Une telle « agression migratoire » ne saurait rester impunie, à double titre. L’instrumentalisation des flux migratoires consiste, d’une part, à organiser un déplacement de populations, en se livrant à un trafic d’êtres humains et en les soumettant à des traitements dégradants. Ces actes, d’autre part, constituent un « crime d’agression », c’est‑à‑dire « le recours à la force armée par un État contre la souveraineté́, l’intégrité́ territoriale ou l’indépendance politique d’un autre État ou de toute autre manière incompatible avec la Charte des Nations Unies », ainsi défini par les documents officiels de l’assemblée des États parties au Statut de Rome de la Cour pénale internationale, publiés en 2002, ainsi que par ceux de sa conférence de révision de 2010.

C’est pourquoi la présente proposition de résolution invite le Gouvernement à utiliser toutes les voies de droit, y compris la saisine de la Cour pénale internationale par le Conseil de sécurité des Nations Unies, afin de :

– reconnaître le crime d’agression perpétré contre l’Union européenne aux frontières de la Pologne, la Lituanie et la Lettonie avec la Biélorussie, ainsi que les trafics d’êtres humains et autres infractions commis à cette fin,

– poursuivre leurs auteurs.

Il est peu probable, certes, qu’une telle démarche puisse aboutir, au plan juridique, à court terme. À supposer même que le Conseil de sécurité accepte de saisir la Cour pénale internationale, et qu’aucun membre du Conseil de sécurité n’y oppose son veto, cette saisine rencontrerait sans doute un obstacle dirimant : pour l’heure, la Biélorussie n’est pas un État partie au Statut de Rome et par conséquent, aux termes de l’article 12 de ce Statut, la Cour pénale internationale ne pourrait être compétente, s’agissant d’une infraction commise par un ressortissant biélorusse, que si la Biélorussie consentait explicitement à ce que la Cour exerce sa compétence. La voie est encore plus étroite s’agissant du crime d’agression, puisqu’aux termes de l’article 15 bis du Statut, « en ce qui concerne un État qui n’est pas Partie au présent Statut, la Cour n’exerce pas sa compétence à l’égard du crime d’agression quand celuici est commis par des ressortissants de cet État ou sur son territoire. » Cette difficulté – inhérente au régime actuellement au pouvoir en Biélorussie – ne doit cependant pas dissuader la communauté internationale de procéder, aujourd’hui et demain, par toutes les voies de droit, à la répression des actes d’agression et des trafics d’êtres humains qui ont été commis.
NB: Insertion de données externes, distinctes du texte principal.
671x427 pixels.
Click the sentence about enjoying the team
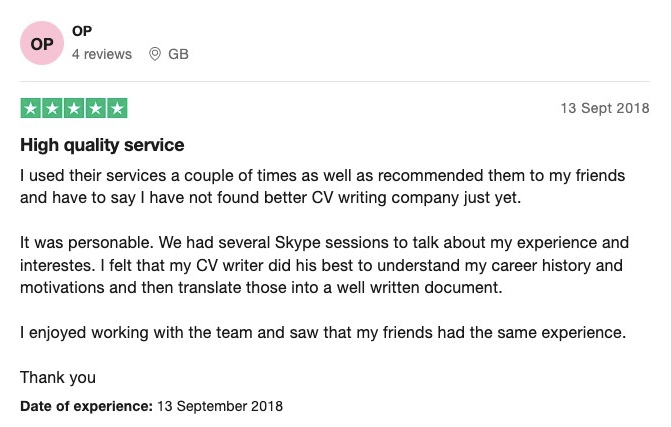click(x=323, y=332)
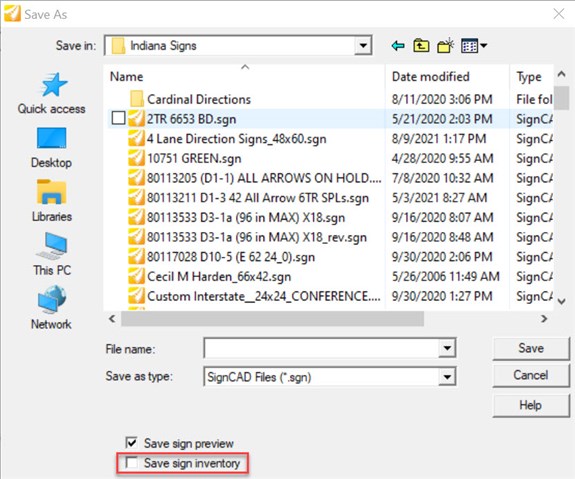Click the Save button
575x479 pixels.
(x=531, y=348)
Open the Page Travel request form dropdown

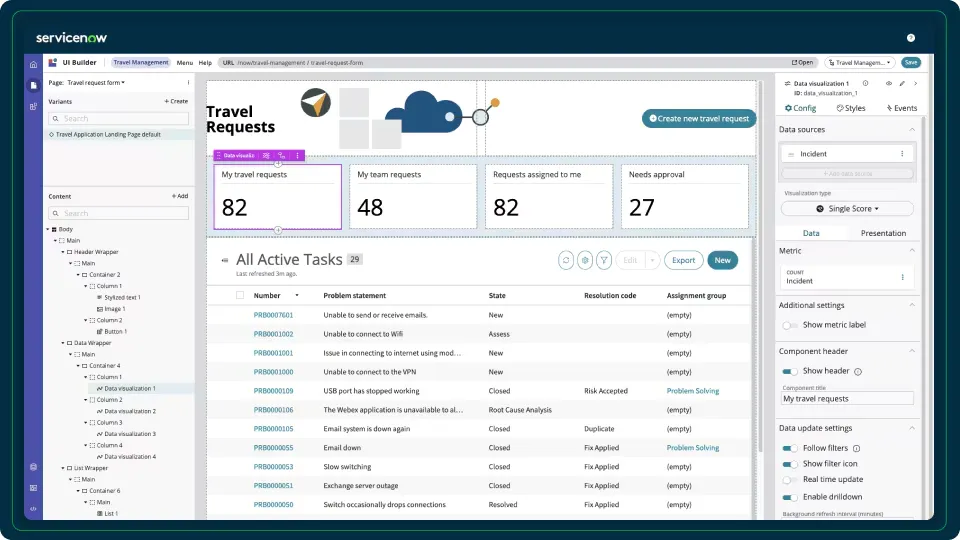click(x=95, y=83)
Même si elle devait être entravée au plan juridique, la saisine de la Cour pénale internationale serait une démarche politique témoignant de la détermination de la communauté internationale à ne pas laisser impunis les actes ainsi perpétrés par le régime actuellement au pouvoir à Minsk et par ses complices.


proposition de rÉsolution

Article unique

L’Assemblée nationale,

Vu l’article 34‑1 de la Constitution,

Vu l’article 136 du Règlement de l’Assemblée nationale,

Vu le Statut de Rome de la Cour pénale internationale,

Vu la loi n° 2010‑930 du 9 août 2010 portant adaptation du droit pénal à l’institution de la Cour pénale internationale,

Considérant que plusieurs milliers de personnes, pour la plupart de nationalités syrienne ou irakienne, se trouvent amassées aux frontières de la Pologne, de la Lituanie et de la Lettonie avec la Biélorussie ;

Considérant que les autorités gouvernementales françaises ont qualifié cette situation d’ « attaque migratoire » et de « trafic d’êtres humains », en relevant que cette « instrumentalisation de flux migratoires visant plusieurs pays de l’Union européenne » était le fait du « comportement irresponsable et inacceptable des autorités biélorusses » ;

Considérant que le Haut représentant de l’Union européenne pour les affaires étrangères et la politique de sécurité a dénoncé, au nom de l’Union européenne, « l’instrumentalisation orchestrée d’êtres humains par le régime biélorusse à des fins politiques », en affirmant que « des groupes de migrants sont escortés par des forces de sécurité biélorusses armées en direction des frontières des États membres de l’Union européenne afin de forcer leur entrée illégale », que « le régime de Loukachenko met délibérément en danger la vie et le bien‑être d’êtres humains », que « ce régime viole le droit international » et commet des « actes inhumains » en organisant « la migration illégale d’État, y compris le trafic de migrants » ;

Considérant que, par une déclaration conjointe publiée le 11 novembre 2021 après une réunion du Conseil de sécurité des Nations unies, la France, les États‑Unis, le Royaume‑Uni, l’Irlande, la Norvège et l’Estonie ont dénoncé une « instrumentalisation orchestrée d’êtres humains » par le régime de Minsk à la frontière avec la Pologne afin de « déstabiliser la frontière extérieure de l’Union européenne » ;

Invite le Gouvernement à utiliser toutes les voies de droit, y compris la saisine de la Cour pénale internationale par le Conseil de sécurité des Nations Unies, pour reconnaître le crime d’agression perpétré contre l’Union européenne aux frontières de la Pologne, de la Lituanie et de la Lettonie avec la Biélorussie, ainsi que les trafics d’êtres humains et autres infractions commis à cette fin, et pour poursuivre leurs auteurs.